Bug 1205258

Summary:	Busy loop in recv(MSG_PEEK\|MSG_WAITALL)
Product:	Red Hat Enterprise Linux 7	Reporter:	Enrico Scholz <rh-bugzilla>
Component:	kernel	Assignee:	Sabrina Dubroca <sdubroca>
kernel sub component:	tcp	QA Contact:	Hangbin Liu <haliu>
Status:	CLOSED ERRATA	Docs Contact:
Severity:	high
Priority:	high	CC:	dan, fweimer, hsowa, jstancek, network-qe, rkhan, sdubroca
Version:	7.0
Target Milestone:	rc
Target Release:	---
Hardware:	Unspecified
OS:	Unspecified
Whiteboard:
Fixed In Version:	kernel-3.10.0-306.el7	Doc Type:	Bug Fix
Doc Text:		Story Points:	---
Clone Of:		Environment:
Last Closed:	2015-11-19 21:48:24 UTC	Type:	Bug
Regression:	---	Mount Type:	---
Documentation:	---	CRM:
Verified Versions:		Category:	---
oVirt Team:	---	RHEL 7.3 requirements from Atomic Host:
Cloudforms Team:	---	Target Upstream Version:
Embargoed:

Description Enrico Scholz 2015-03-24 14:18:42 UTC

Description of problem:

Kernel goes into a busy loop when it waits for more data in a recv(MSG_PEEK|MSG_WAITALL) call.

E.g.

------
#include <stdlib.h>
#include <netinet/ip.h>

int main(void)
{
	struct sockaddr_in	addr = {
		.sin_family	= AF_INET,
		.sin_port	= htons(1234),
		.sin_addr	= { INADDR_ANY }
	};
	int			conn;
	char			buf[16];

	int			s = socket(AF_INET, SOCK_STREAM, 0);

	bind(s, (void *)&addr, sizeof addr);
	listen(s, 1);

	conn = accept(s, NULL, 0);

	recv(conn, buf, sizeof buf, MSG_PEEK|MSG_WAITALL);
}
----
$ gcc x.c
$ a.out &

$ nc 127.0.0.1 1234
1234<enter>

--> 'a.out' consumes 100% CPU


'a.out' stays alive and consumes CPU when the 'nc' connection is closed unclean (e.g. no TCP FIN/RST).  This can be used for DDOS attacks.

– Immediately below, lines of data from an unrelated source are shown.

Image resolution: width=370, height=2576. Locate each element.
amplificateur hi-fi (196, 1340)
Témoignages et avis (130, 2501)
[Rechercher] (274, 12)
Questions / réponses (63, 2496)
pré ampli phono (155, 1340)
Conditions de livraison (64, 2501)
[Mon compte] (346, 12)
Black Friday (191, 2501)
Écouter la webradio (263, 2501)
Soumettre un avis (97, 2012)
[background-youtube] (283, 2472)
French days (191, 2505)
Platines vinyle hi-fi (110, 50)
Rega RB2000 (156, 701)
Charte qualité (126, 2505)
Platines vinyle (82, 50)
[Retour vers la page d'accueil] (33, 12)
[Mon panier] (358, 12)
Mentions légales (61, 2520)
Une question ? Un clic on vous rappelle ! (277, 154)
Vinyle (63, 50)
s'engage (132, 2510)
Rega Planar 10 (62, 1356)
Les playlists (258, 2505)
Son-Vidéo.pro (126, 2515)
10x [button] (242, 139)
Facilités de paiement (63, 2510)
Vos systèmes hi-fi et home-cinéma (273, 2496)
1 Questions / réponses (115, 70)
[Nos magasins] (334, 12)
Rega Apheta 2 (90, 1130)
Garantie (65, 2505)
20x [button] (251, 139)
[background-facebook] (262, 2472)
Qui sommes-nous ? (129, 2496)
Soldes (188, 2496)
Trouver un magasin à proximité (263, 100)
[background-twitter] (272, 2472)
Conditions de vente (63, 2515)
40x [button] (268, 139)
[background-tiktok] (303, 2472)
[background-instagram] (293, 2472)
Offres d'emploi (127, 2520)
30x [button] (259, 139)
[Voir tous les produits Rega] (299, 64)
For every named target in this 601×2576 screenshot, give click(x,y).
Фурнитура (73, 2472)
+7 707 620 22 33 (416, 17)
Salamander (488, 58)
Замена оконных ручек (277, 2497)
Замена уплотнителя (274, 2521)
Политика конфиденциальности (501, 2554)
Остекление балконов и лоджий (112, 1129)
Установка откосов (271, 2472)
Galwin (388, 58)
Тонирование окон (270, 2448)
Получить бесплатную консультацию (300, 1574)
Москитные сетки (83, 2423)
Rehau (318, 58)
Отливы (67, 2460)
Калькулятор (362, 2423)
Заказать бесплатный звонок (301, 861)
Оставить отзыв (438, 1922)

Version-Release number of selected component (if applicable):

kernel-3.10.0-123.20.1.el7.x86_64

How reproducible:

100%

Comment 2 Jiri Pirko 2015-04-08 08:30:18 UTC

Upstream kernel behaves the same. MSG_WAITALL tells kernel to wait until whole buffer can be filled. Looks like the combination with MSG_PEEK is not handled properly in tcp_recvmsg:

                if (copied >= target) {
                        /* Do not sleep, just process backlog. */
                        release_sock(sk);
                        lock_sock(sk);
                } else
                        sk_wait_data(sk, &timeo);

In case both MSG_PEEK and MSG_WAITALL are there, sk_wait_data is not called.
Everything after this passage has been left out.